UNLABELLED: Chimeric antigen receptor (CAR) T-cell therapy has reshaped the therapeutic landscape for multiple myeloma, yet most patients treated with BCMA-targeted CAR T cells experience disease relapse. Consequently, we sought to determine if inhibition of CD28 survival signaling could increase multiple myeloma sensitivity to CAR T-cell therapy. Contrary to expectations, blockade of CD28 interaction with CD80/86 accelerated tumor regrowth in preclinical multiple myeloma and lymphoma CAR T-cell therapy models.

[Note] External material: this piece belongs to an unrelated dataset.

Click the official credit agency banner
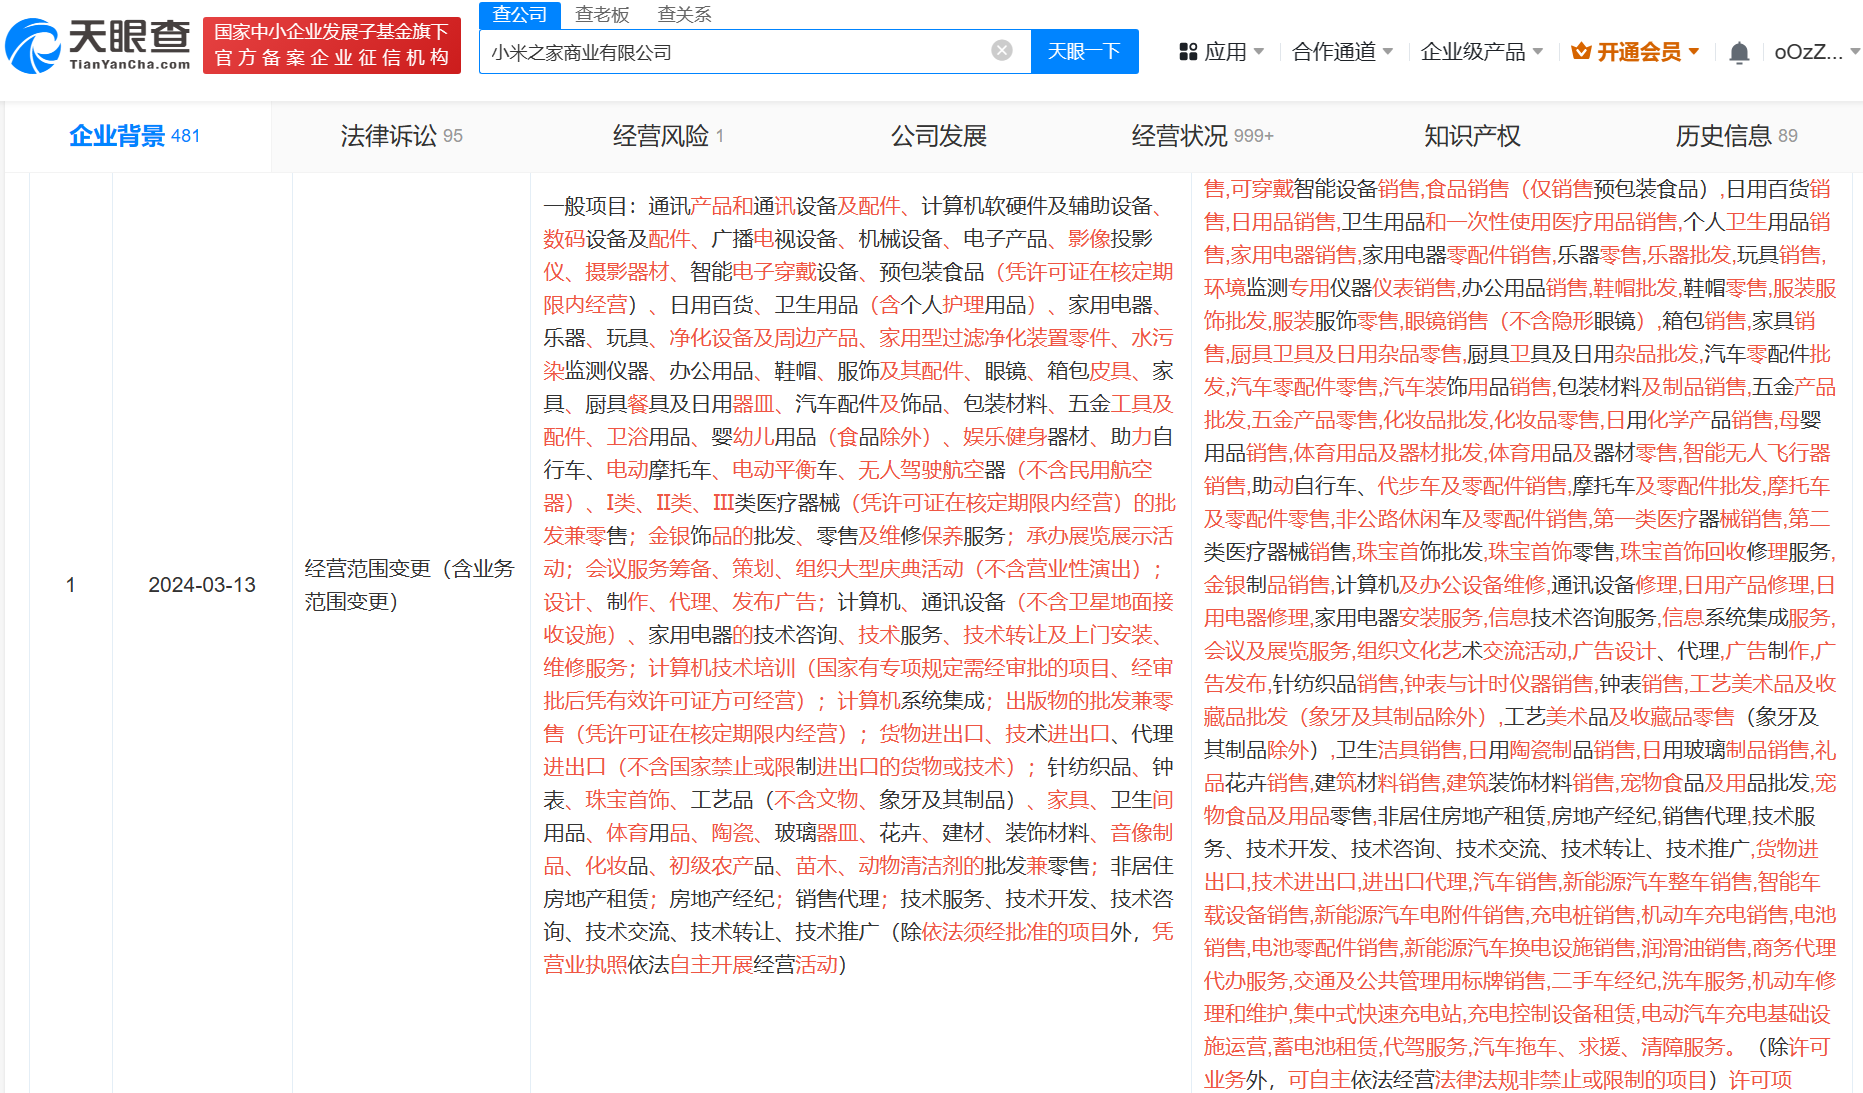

Knockout studies revealed that endogenous CD28 on 4-1BB costimulated CAR T cells prolonged in vivo activity, reprogrammed mitochondrial metabolism to maintain redox balance, and stimulated proliferation and release of tumor model-specific inflammatory cytokines in the tumor microenvironment (TME). Intriguingly, transient CD28 blockade decreased levels of certain TME cytokines without significantly affecting survival of CAR T cell-treated mice. Collectively, these data provide direct evidence that endogenous CD28 signaling modulates CAR T-cell responses in multiple myeloma and lymphoma models. SIGNIFICANCE: This study provides direct evidence that endogenous CD28 on 4-1BB costimulated CAR T cells promotes cytotoxic activity and the production of inflammatory cytokines in the TME. These findings have important implications for ongoing efforts to improve CAR T-cell therapy for the treatment of hematologic malignancies. See related commentary by Hamieh and Sadelain, p. 343.